You've been through the hell of World War II before in first-person shooters like Medal of Honor and Brothers in Arms. But beating back Hitler's blitzkrieg has never been as shell-shockingly chaotic and intense and indeed heavily scripted, as it is in Call of Duty 2.
You'll alternately fight in the American, British and Russian armies, each experience complete with fanatically historic weaponry and badly accented English. You'll regularly attempt heroic assaults against impossible odds, fighting uncannily smart enemies who effectively shoot from cover, retreat and unnervingly call out your position. (Sprechen Sie Deutsch?) Many fights throughout the game require both skill and luck to pull you through; treacherous artillery fire will often force you to break cover and sprint directly into the teeth of the enemy or into bunkers brimming with bad guys. Pre-scripted moments, in which you're guided into a certain area to witness a carefully choreographed event, are common, but you never relinquish control of your character. Rather, you'll often find yourself up to your neck in 360 degrees worth of action.
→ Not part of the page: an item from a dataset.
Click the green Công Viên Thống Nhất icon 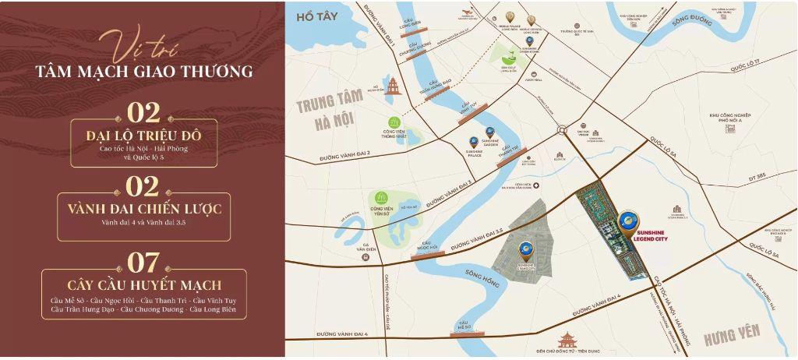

CoD2's recipe for immersion starts with an ultra-realistic visual setting, but the biggest part of what made the game a standout is the excellent audio. Engrossing sound effects, superb voice acting and a powerful musical score combine for a grand achievement in game audio. Every weapon has been painstakingly modeled and sounds historically accurate. You'll eventually learn to tell friend from foe by weapon report alone.
Call of Duty 2's most subtle ingredients are its amazing weather effects. You'll chase Nazis through pouring rain across bombed out cityscapes in Caen, France, inch across deadly snow-covered trenches on the Russian Front and hunt down Rommel in North Africa's scorching heat. This realistic weather sets the stage both visually and sonically, transporting you to another time and place.
The health system also adds to the immersion ... to a point. As you take damage in the game, your vision fades and you start to breathe heavily. Finding cover and staying put for a few seconds regenerates your health fully (similar to Halo). This allows you to fight on without having to search distractedly for health packs or med-kits. Though it does keep the pace humming along, that superhuman ability feels out of place and distracting in an otherwise hyper-realistic WWII-era shooter. It also gives multiplayer matches an unusual feel, though increased weapon power in multiplayer balances the regeneration system somewhat.
Still, the best of the CoD franchise awaits veterans of the series in multiplayer, with deathmatch, and objective-based game types. The popular "Headquarters" mode returns, a defend-the-base scenario with frequent respawns so you're never out of the battle for long. Thirteen maps have been added to multiplayer, along with new weapons for each faction to keep things fresh. This multiplayer component caps an already stunning single-player campaign and extends the value greatly. If you can't get enough of WWII, Call of Duty 2 is the hot ticket.